AFTER a generation in the wilderness, industry is back in fashion. Scarcely a day goes by without a politician extolling the near-forgotten virtues of making things and selling them to other people; what a shame that our leaders did so little for industry, and for so long.

This week Donald Trump, a man who made his billions from property development and is not known for making anything but money and a few tabloid headlines, “saved” 600 jobs apparently destined to leave Indiana for Mexico. United Technologies will receive $7 million in tax breaks in exchange for retaining one-third of the 2,100 jobs in the US. The Wall Street Journal reported that the company was allowed to take credit for retaining 300 research jobs in the US, even though it had not intended to move them.

Well, this is Mr Trump’s honeymoon period and it says something about the desperate state of politics that a right-wing politician sees electoral value in “saving” manufacturing jobs. Here in the UK, Theresa May confounds 40 years of Tory policy to promise a “new” industrial strategy.

Their motives are clear. Mr Trump has made great play of the impact of globalisation on manufacturing jobs. Many firms switched to low-cost countries to meet the profit targets demanded by investors. Do not imagine globalisation is some fiendish plot intended to create millions of jobs in China or Mexico. That is simply a by-product of a system whose real winners were the money men of Wall Street and the City of London.

As Britain demonstrated so badly during the 1970s and 1980s, losing an industry is quite easily done. Reviving it is a different story. To incentivise United to stay in Indiana – or to underwrite post-Brexit tariffs to Nissan, as the UK Government is suspected of doing – is not industrial strategy. These are no more than short-term political interventions.

So what should a new industrial strategy look like? It should concentrate on what we are good at. The speedy growth of two Scottish companies – Skyscanner and FanDuel – demonstrates our tech sector can build companies of scale. One has been sold and the other merged, but they achieved high valuations and reach international consumer markets from a Scottish base. What else are we good at? Industrial design? Renewable technologies? Life sciences? Food and drink?

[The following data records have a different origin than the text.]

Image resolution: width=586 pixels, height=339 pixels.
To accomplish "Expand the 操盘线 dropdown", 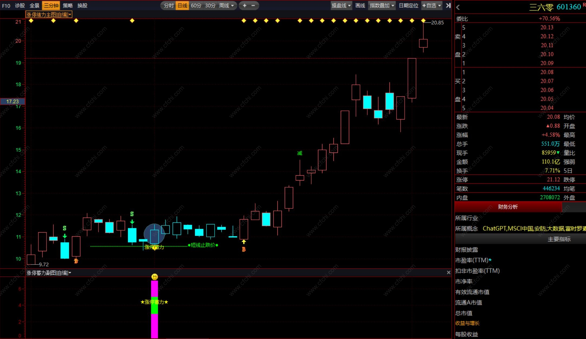I will pyautogui.click(x=341, y=5).
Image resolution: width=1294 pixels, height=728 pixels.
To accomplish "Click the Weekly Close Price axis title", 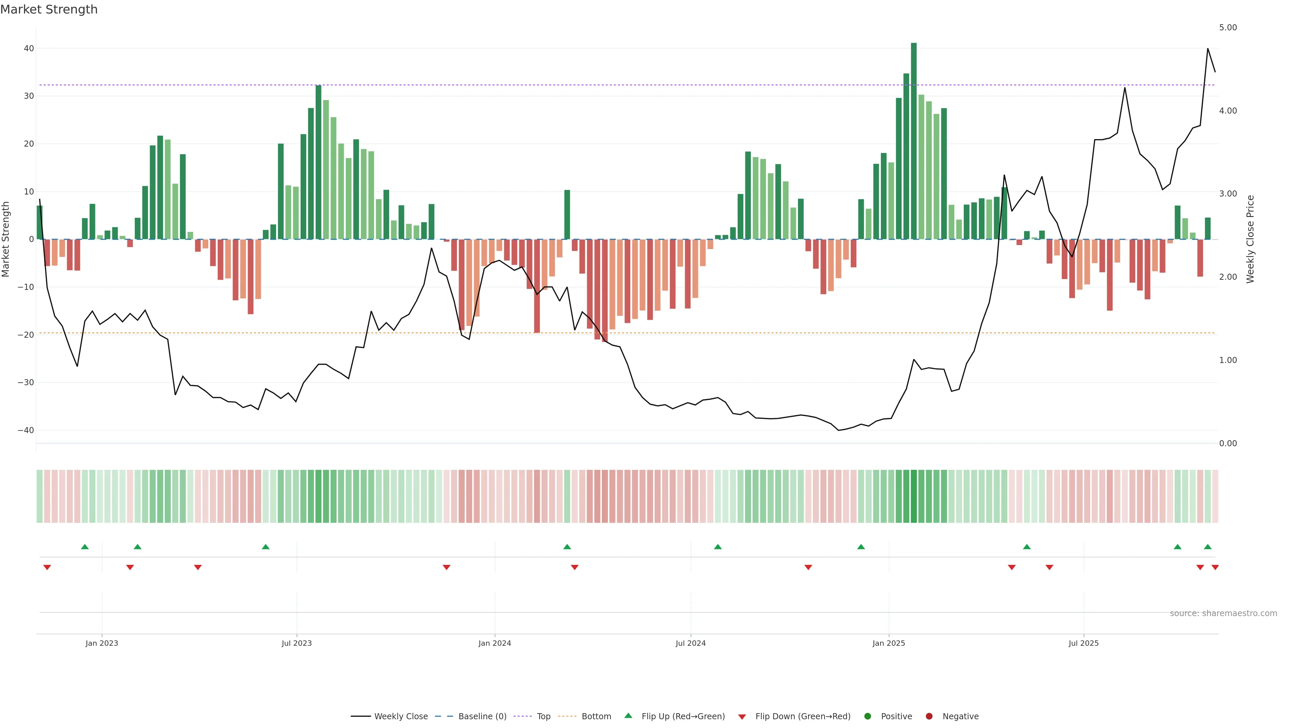I will point(1250,239).
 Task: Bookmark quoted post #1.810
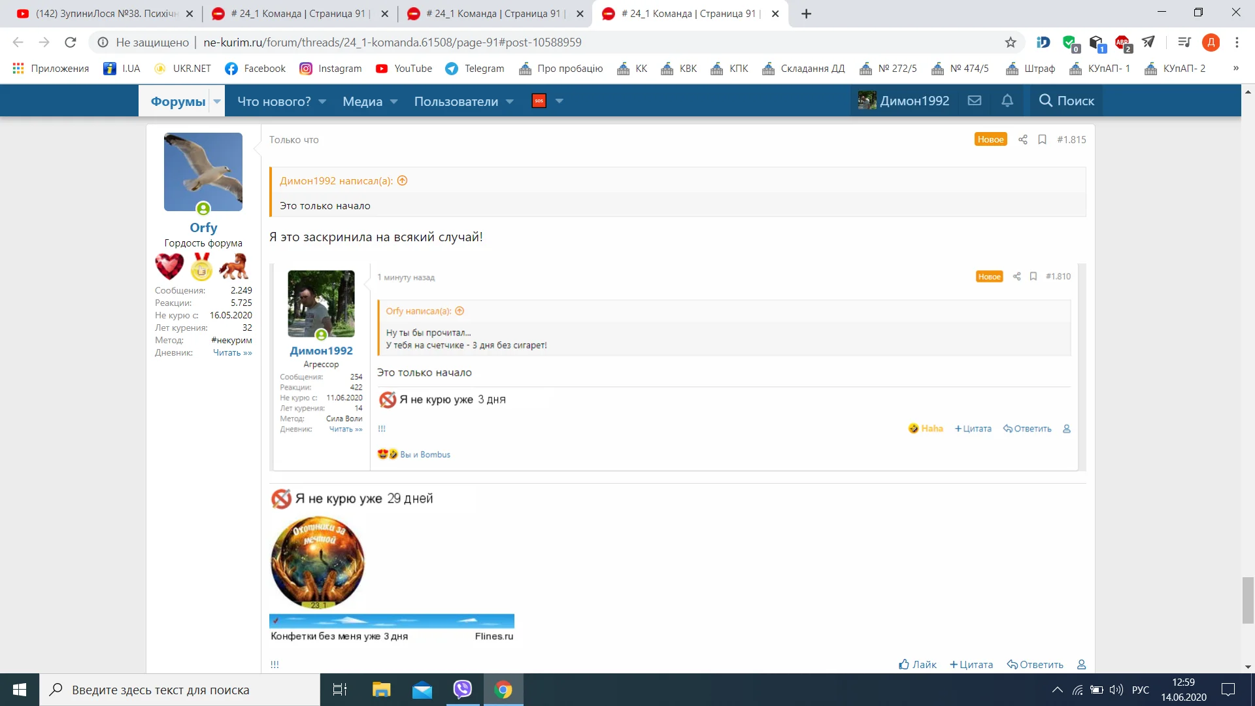click(x=1033, y=277)
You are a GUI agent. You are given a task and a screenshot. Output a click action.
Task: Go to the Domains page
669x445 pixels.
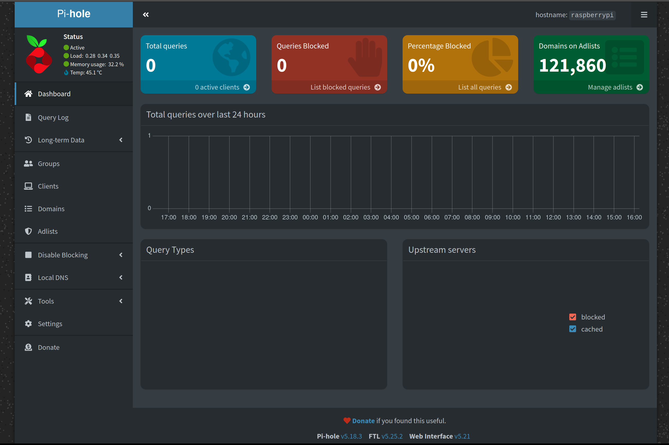coord(51,209)
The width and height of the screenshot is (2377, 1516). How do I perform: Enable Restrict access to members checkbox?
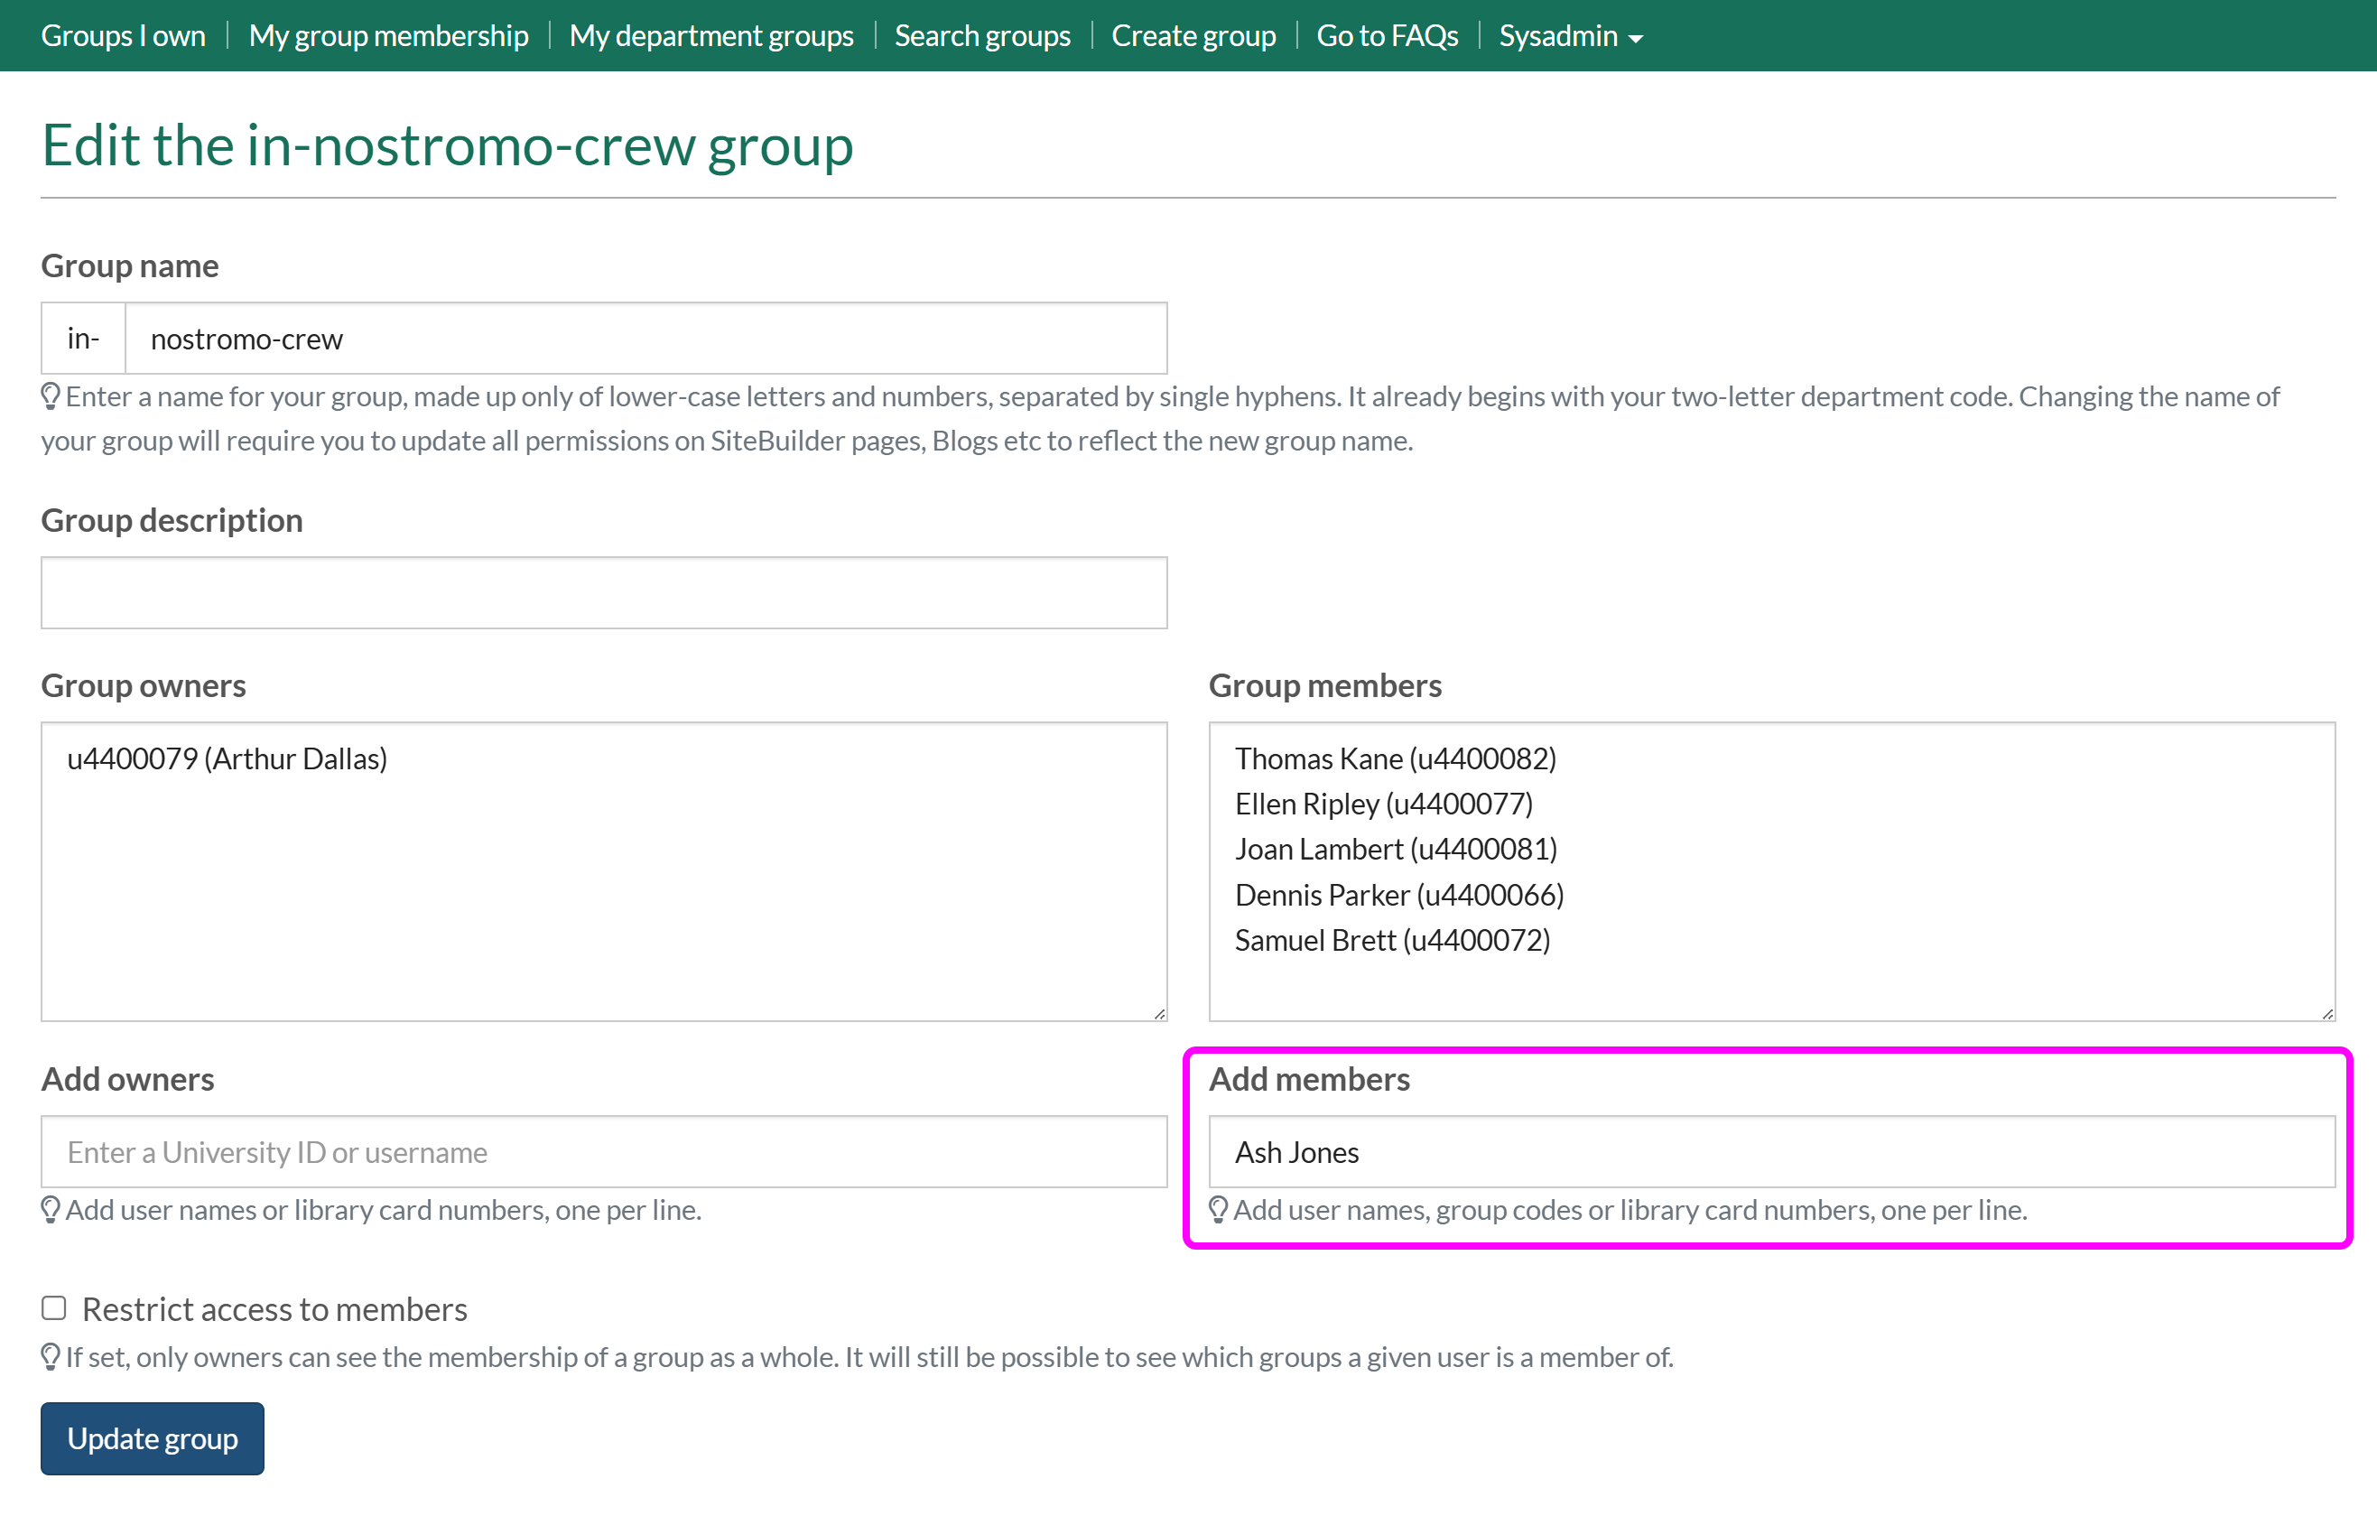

We have made real advances in each but industrial strategies are for the long-term and the UK has demonstrated time and again that it is not good at sustaining such an approach.

German economic strategy and immense trading position are built on retaining manufacturing. Saudi Arabia and its neighbours, some of the biggest producers of crude oil, are making long-term commitments to a low-carbon future including solar power and green technologies.

That sort of planning involves financial and political commitment. At present, the only thing Britain is growing is its debt mountain as it enters Brexitworld. It would be nice to think that a British manufacturing strategy, or a Scottish one, might look past the next election and prepare properly for the future, just this once.